At the same time, communication networks and networked systems support
increasing economic activity based on applications and services such as
cloud computing, social networks, and peer-to-peer networks. These
applications pose new challenges such as the development of good pricing
and incentive mechanisms to promote effective system-wide behavior. In
relation to these applications, security and privacy also require
consideration of economic aspects to be fully understood.
The aim of NetEcon is to foster discussions on the application of
economic and game-theoretic models and principles to address challenges
in the development of networks and network-based applications and
services. NetEcon was established in 2006 (succeeding to the P2PECON,
IBC and PINS workshops) and merged with the W-PIN workshop in 2013. We
invite submission of extended abstracts describing original research on
theoretical/methodological contributions or on applications to cases of
interest. It is our hope that NetEcon will serve as a feeder workshop,
i.e., that expanded, polished versions of extended abstracts will appear
later in major conference proceedings and refereed journals of relevant
research communities.
Topics of interest include (but are not limited to):
* Pricing of resources in communication networks, grids, and cloud
computing
* Pricing of information goods and services; copyright issues,
effect of network externalities (e.g., in social network)
* Economic issues in universal broadband access; economics of
interconnection and peering
* Effects of market structure and regulations (e.g., network
neutrality)
* Economics of network security and privacy; valuation of personal data
* Auctions with applications to networks: spectrum auctions,
auction-based marketplaces for network and cloud resources
* Incentive mechanisms for networks: peer-to-peer systems, clouds,
wireless networks, spam prevention, security
* Methods for engineering incentives and disincentives (e.g.,
reputation, trust, control, accountability, anonymity)
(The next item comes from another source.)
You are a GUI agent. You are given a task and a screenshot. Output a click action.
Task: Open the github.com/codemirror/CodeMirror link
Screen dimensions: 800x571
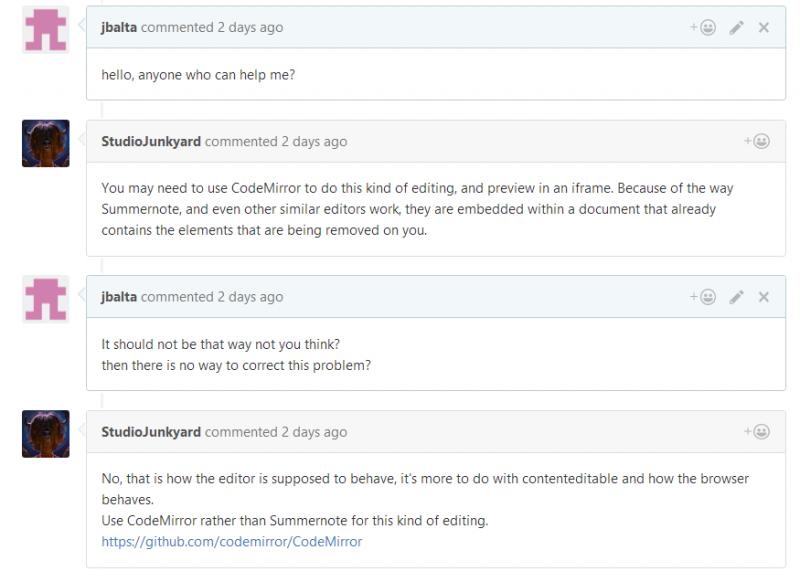click(x=231, y=541)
* Empirical studies of strategic behavior (or the lack thereof) in
existing, deployed systems
* Design of incentive-aware network architectures and protocols
* Game-theoretic models and techniques for network economics: large
games, learning, mechanism design, interaction of game theory and
information theory or queuing theory, information exchange, diffusion,
dynamics of cooperation and network formation, trades in social and
economic networks
* Algorithmic mechanism design for network systems
* Critiques of existing models and solution concepts, as well as
proposals of better models and solution concepts
* Studies of open collaboration, peer production, crowdsourcing,
and human computation.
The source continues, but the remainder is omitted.